To switch the headphones, I would need to replace about $40-$50,000 of devices.
3.5 mm jacks are imperfect and always have been. They're a terrible design but probably the best we could hope for given the manufacturing equipment of the time. The original 1/4" "telephone plug" or monaural plug dates to 1878. The 3.5mm jack dates from the 50's but I can't find anything more precise from Googling. The fact that something so small could be made in the 50's... especially when most things had to be hand-assembled back then is truly amazing.
So that said... given a standard that already dates back 60-70 years... I have no intention of giving up my headphones and their wires. They work well enough... I don't have to charge them... and since I prefer ear buds, I sure as shit don't want to lose them constantly because they're not physically attached to my phone.

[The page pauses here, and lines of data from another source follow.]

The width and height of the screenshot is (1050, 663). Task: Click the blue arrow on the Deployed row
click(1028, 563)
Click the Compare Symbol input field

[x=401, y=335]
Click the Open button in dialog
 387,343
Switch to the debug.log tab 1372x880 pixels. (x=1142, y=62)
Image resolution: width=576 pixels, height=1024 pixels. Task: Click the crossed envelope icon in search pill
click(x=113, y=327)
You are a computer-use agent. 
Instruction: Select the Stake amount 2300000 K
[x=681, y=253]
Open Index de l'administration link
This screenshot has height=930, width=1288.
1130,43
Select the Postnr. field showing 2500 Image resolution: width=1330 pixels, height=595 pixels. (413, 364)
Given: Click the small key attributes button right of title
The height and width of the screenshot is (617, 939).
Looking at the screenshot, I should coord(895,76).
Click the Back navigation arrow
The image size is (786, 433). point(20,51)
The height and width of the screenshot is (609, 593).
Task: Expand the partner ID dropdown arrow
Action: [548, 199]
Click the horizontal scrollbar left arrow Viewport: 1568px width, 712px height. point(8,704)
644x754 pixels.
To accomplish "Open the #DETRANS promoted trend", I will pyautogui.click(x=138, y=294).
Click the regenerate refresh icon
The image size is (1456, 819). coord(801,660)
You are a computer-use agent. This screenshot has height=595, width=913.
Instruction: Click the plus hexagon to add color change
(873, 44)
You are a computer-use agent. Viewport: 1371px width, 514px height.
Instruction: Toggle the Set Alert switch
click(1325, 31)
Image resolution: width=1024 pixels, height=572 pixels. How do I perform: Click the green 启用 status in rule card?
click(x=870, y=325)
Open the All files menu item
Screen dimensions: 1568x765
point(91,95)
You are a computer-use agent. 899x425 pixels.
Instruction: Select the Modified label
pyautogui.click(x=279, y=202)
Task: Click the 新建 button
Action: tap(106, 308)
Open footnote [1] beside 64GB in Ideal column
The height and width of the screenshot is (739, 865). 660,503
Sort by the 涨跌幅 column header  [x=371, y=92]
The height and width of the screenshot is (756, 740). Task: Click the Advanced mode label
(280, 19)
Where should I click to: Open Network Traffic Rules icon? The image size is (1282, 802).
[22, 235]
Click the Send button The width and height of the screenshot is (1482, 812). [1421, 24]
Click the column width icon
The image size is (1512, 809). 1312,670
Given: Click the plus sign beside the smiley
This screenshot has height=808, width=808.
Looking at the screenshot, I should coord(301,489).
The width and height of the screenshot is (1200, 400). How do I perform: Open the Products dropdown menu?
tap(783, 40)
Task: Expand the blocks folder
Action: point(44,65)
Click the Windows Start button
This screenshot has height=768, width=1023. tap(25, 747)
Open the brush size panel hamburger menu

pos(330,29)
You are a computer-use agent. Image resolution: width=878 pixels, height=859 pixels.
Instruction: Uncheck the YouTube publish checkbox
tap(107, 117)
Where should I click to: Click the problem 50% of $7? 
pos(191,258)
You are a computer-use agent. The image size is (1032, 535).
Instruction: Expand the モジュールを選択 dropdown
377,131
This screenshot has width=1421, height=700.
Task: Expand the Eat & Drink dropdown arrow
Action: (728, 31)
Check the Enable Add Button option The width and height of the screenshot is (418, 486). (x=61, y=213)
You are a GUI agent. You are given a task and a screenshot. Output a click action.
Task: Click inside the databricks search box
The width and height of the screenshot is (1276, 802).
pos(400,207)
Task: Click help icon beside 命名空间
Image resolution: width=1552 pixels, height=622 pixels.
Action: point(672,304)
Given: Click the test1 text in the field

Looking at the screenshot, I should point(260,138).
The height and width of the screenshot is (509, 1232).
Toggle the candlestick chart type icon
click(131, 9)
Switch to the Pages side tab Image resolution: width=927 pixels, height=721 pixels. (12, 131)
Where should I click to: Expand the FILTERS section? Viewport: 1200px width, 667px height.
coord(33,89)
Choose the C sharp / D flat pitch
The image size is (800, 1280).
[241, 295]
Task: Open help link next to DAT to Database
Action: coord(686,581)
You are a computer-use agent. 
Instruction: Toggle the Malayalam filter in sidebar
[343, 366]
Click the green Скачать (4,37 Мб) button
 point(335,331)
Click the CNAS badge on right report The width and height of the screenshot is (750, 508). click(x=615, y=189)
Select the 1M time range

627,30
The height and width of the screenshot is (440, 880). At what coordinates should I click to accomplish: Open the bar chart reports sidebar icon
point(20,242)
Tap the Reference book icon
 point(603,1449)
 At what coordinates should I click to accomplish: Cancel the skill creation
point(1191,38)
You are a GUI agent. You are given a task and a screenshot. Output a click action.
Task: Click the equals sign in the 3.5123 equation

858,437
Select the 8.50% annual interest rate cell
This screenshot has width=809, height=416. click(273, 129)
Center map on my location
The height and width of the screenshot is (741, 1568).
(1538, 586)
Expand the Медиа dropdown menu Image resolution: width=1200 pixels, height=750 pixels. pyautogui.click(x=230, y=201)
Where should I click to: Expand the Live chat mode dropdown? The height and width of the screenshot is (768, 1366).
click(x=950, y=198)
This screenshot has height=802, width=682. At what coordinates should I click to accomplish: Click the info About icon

Oh... and dongles are just plain stupid... I have Ajay 5 headphones and have bought 20-30 pairs of AJays over the years because they are more durable than most others. They don't make dongles of comparable strength or cable quality.
No he didn't hear it : the sound of the whoosh was encoded with MP3 at a too low quality setting, he should have used FLAC instead.
"Sufficiently advanced satire is indistinguishable from reality." - [Tips: 1DrYakQDKCQ6y52z6QbnkxHXAocMZJE61o ]
The only place where you need a wifi router to use Airdrop is inside your head.
I don't want to wear Bluetooth headphones 5 to 6 hours a day (noise-cancelling, courtesy of that productivity killer fad of open-offices).
As for the arguments for an SD slot : I want to be able to switch storage to another device easily and quickly and to do backups. Even if built-in storage was not so grossly overpriced, I would still choose SD.
Irrelevant news and morons using moderation to mod down what they disagree on. 2018 resolution: so long.